Ashoké fabric quilt
Ashoké fabric quilt
c. 2010
91 x 84.75 inches
In Nigeria, Yoruba artisans make American-style quilts for the tourist market using traditional ashoké fabrics. Customary materials for ashoké are cotton, alari (a red imported silk), and sanyan (a local wild silk). Like kente cloth from Ghana, these narrow, strip-woven textiles are stitched together to make fabric for garments, or, as in this case, to make a quilt top. The words Oluwaamin Mabayomije (“Lord Don’t Spoil My Joy”) are woven into one of the fabrics.
This quilt is showing in “From Kente to Kuba: Stitched Textiles from West and Central Africa” at the International Quilt Museum through May 12.
“From Kente to Kuba: Stitched Textiles from West and Central Africa” showcases recently acquired textiles and quilts from Ghana, Nigeria and the Democratic Republic of the Congo. While not all works on view will be quilts, each will showcase related stitching techniques such as piecing and appliqué.

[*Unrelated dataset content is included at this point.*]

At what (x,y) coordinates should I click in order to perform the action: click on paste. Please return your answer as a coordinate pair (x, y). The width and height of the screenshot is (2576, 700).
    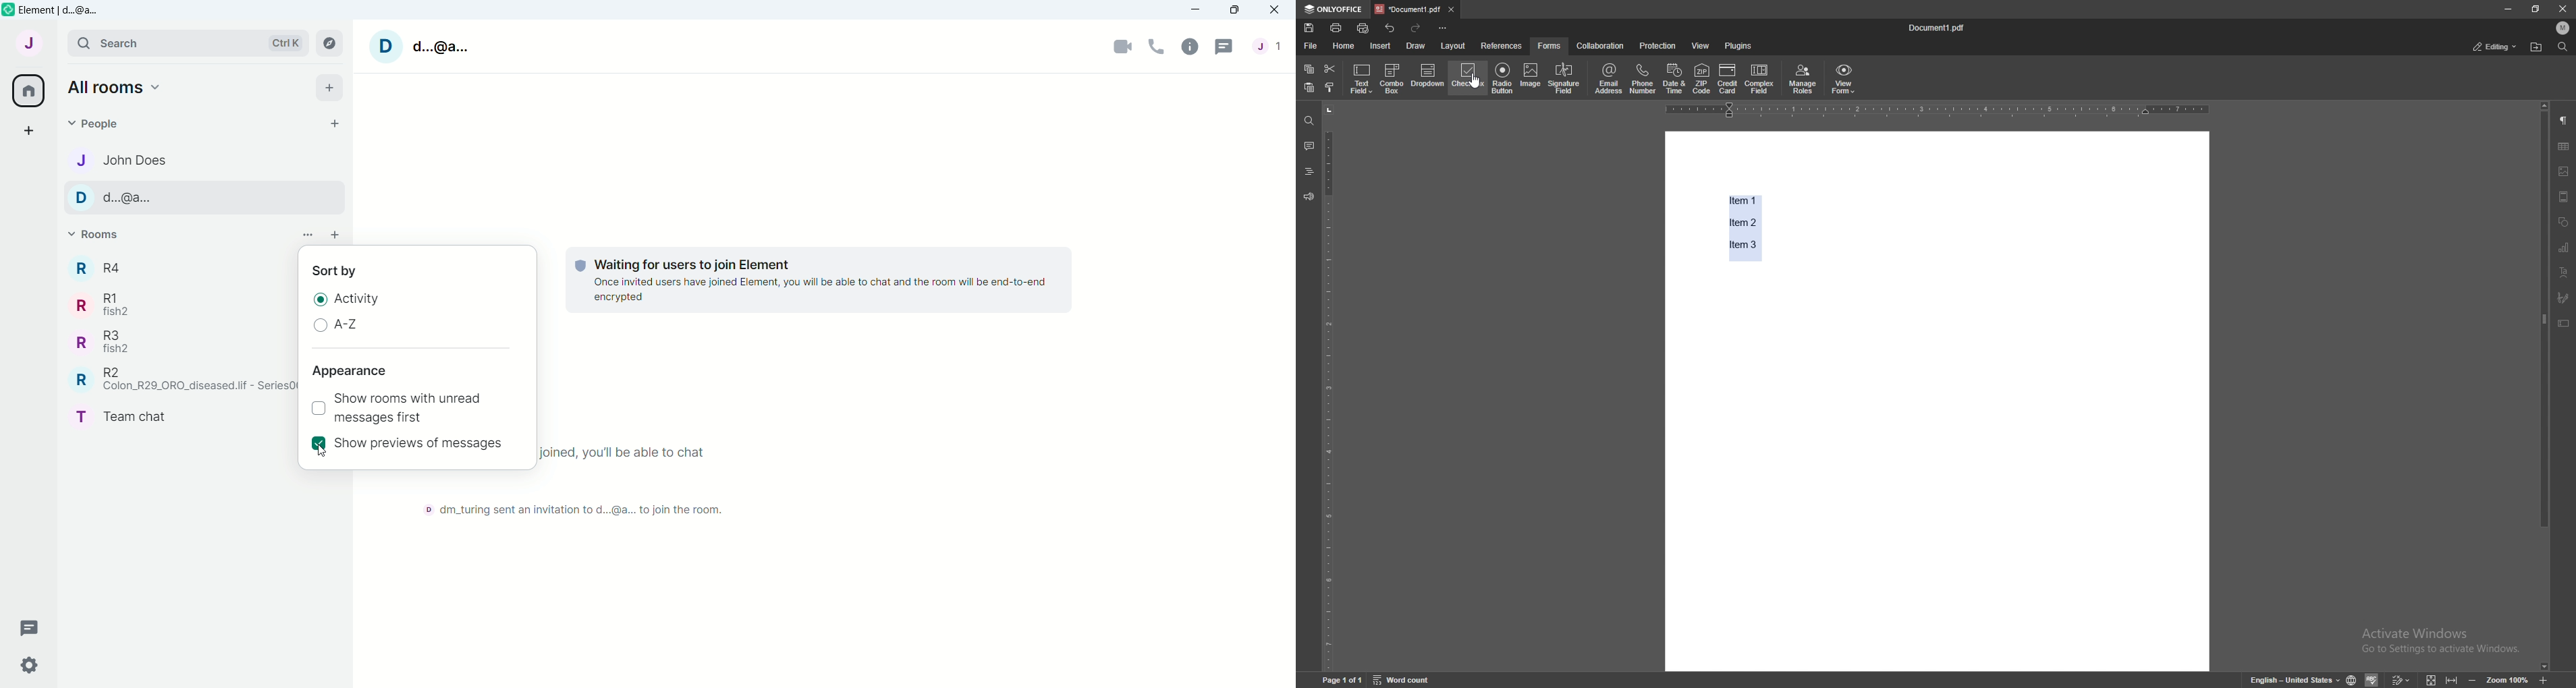
    Looking at the image, I should click on (1308, 87).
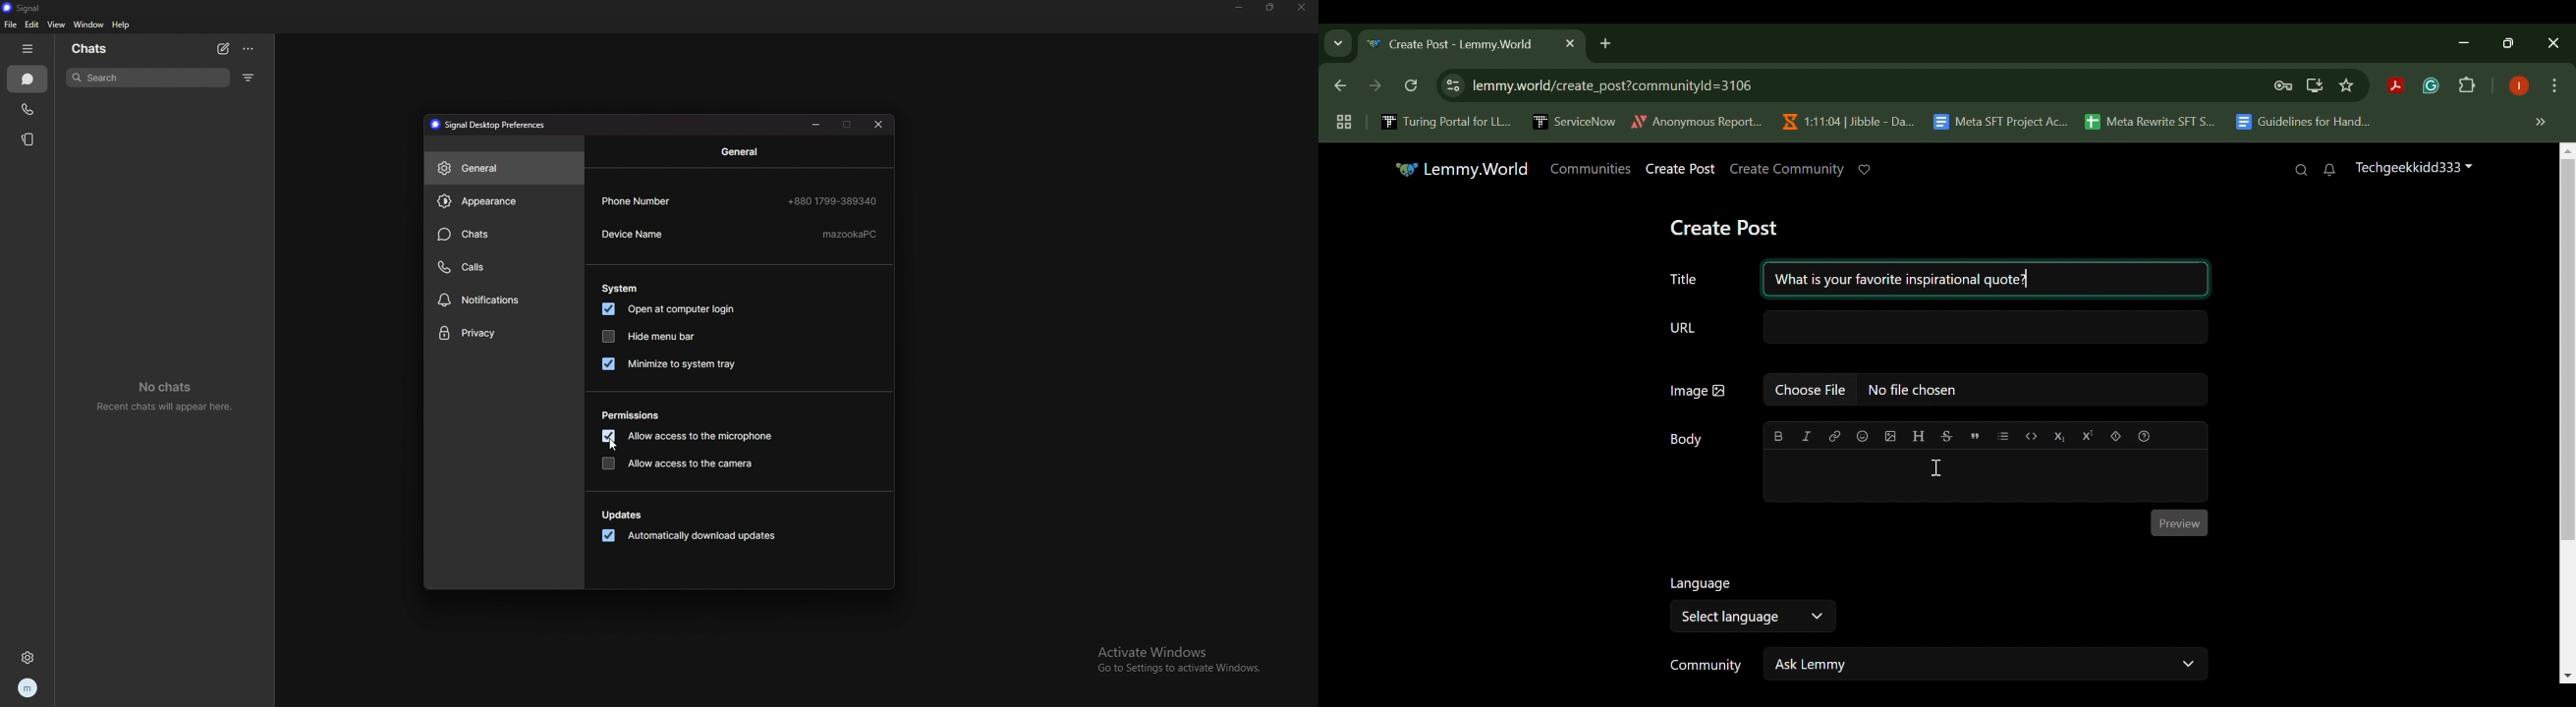 Image resolution: width=2576 pixels, height=728 pixels. I want to click on calls, so click(503, 268).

“The exhibition puts quiltmaking into a larger global context,” said Marin Hanson, curator of international collections. “It shows the relationship between what we are most familiar with, in terms of American quilts and quiltmaking, and links them with the larger world of textile creation. It also explains how they are significant textiles in their own right, within their own countries and in a cross-cultural context.”
This exhibition marks the first time the museum has shown a significant collection of works made on the African continent.